WHAT YOU NEED TO DO =
1. Check whether each statement agrees with the rheumatoid arthritis diet study text: (a) the study ran for 24 weeks; (b) the experimental diet was high in saturated fats; (c) sixty patients entered the study. For each, answer yes or no and quote the deciding words of the text.
2. Go on with the rheumatoid arthritis diet study text from where it stops.

===== SOURCE PASSAGE

Objective: To evaluate the effects of a diet therapy in patients with rheumatoid arthritis (RA).
Methods: Fifty RA patients entered a 24-week double-blind, randomised, controlled-study of two different dietary regimens (an experimental diet high in unsaturated fats, low in saturated fats with hypoallergenic foods vs. a control well-balanced diet). The primary end points of the study were 20% and 50% improvement in disease activity according to composite symptoms (Paulus index) of arthritis. Other end points were the other measures of disease activity at 12 and 24 weeks of diet treatment.

==========
===== LISTED RECORDS

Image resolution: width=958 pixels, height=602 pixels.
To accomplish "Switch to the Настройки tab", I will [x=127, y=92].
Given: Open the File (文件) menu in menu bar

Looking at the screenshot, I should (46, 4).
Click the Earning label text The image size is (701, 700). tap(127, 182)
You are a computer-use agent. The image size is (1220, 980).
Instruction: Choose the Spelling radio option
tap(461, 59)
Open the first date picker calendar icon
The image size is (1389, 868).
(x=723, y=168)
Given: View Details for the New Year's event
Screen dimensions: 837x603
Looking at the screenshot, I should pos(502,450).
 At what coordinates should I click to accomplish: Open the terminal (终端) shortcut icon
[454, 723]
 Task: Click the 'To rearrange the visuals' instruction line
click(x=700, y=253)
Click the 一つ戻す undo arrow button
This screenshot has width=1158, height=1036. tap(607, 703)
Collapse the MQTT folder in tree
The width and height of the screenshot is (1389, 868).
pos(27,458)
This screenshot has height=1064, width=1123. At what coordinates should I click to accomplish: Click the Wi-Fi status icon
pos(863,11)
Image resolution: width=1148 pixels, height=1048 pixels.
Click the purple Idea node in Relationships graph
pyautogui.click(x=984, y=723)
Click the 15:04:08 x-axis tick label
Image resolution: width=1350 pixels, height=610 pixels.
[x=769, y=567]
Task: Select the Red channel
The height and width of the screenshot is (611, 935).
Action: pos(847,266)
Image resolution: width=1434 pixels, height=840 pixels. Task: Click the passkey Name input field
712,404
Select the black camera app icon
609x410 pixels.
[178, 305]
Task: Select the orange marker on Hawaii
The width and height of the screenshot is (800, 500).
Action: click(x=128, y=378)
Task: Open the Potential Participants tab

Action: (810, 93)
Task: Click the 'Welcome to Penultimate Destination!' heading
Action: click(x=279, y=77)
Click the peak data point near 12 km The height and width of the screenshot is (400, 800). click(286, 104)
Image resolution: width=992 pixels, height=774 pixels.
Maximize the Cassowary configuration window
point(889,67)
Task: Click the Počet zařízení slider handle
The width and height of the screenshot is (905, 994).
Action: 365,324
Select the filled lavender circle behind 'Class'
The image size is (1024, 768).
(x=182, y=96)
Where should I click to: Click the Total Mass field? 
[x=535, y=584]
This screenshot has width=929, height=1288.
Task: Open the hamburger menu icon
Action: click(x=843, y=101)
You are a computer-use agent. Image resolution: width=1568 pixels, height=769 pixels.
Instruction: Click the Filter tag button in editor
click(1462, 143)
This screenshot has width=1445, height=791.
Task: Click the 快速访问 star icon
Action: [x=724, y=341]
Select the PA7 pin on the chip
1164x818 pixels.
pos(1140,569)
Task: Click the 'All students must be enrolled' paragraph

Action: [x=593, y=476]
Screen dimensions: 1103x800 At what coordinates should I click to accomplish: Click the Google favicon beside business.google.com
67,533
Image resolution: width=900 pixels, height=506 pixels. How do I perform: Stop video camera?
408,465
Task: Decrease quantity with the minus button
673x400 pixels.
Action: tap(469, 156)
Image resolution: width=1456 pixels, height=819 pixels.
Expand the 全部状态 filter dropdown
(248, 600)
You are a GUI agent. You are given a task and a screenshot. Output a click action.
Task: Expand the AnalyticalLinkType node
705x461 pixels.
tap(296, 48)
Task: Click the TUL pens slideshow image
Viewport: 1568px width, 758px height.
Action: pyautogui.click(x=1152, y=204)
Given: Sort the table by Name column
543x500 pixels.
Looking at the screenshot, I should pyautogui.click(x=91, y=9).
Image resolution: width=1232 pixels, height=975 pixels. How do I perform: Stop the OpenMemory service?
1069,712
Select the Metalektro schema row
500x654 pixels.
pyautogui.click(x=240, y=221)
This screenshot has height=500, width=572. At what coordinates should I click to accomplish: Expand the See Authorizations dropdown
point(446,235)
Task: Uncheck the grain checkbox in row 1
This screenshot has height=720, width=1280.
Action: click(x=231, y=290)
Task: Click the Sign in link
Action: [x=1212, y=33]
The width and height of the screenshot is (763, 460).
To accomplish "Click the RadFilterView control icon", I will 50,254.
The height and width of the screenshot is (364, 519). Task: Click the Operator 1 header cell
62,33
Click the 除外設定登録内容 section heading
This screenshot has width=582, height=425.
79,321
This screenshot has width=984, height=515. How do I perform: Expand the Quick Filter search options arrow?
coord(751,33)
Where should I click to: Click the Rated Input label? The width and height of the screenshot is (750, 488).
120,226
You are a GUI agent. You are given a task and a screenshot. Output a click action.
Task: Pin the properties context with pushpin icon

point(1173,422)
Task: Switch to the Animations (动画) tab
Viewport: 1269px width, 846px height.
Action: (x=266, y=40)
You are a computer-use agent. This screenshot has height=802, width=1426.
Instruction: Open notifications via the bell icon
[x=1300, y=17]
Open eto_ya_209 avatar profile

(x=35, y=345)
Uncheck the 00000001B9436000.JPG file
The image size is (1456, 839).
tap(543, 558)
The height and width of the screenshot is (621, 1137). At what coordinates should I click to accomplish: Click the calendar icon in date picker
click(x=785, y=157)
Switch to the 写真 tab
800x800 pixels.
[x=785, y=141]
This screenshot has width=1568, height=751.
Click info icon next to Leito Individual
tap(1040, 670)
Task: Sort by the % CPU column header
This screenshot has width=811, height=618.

==========

EXPECTED RESPONSES =
1.
(a) Yes: "a 24-week double-blind, randomised, controlled-study"
(b) No: "low in saturated fats"
(c) No: "Fifty RA patients entered"

2.
Results: The 2 groups were comparable at inclusion. Diet treatment was well tolerated and the rate of drop-outs was low. Percentage of patients with global 20 or 50% response didn't differ between experimental and control group after the 24-week of diet treatment. The experimental diet group did better for all the variables considered but only four variables (Ritchie's index, tender and swollen joints, and ESR) reached a statistical difference by multivariate analysis. Adjusting these data for weight variations, the number of tender joints (p=0.014) and ESR (p=0.025) were still statistically significant.
Conclusions: Dietary manipulation, either by modifying food supplements or by reducing weight, may give some clinical benefit although no significant improvement can be observed assessing the results with a composite index.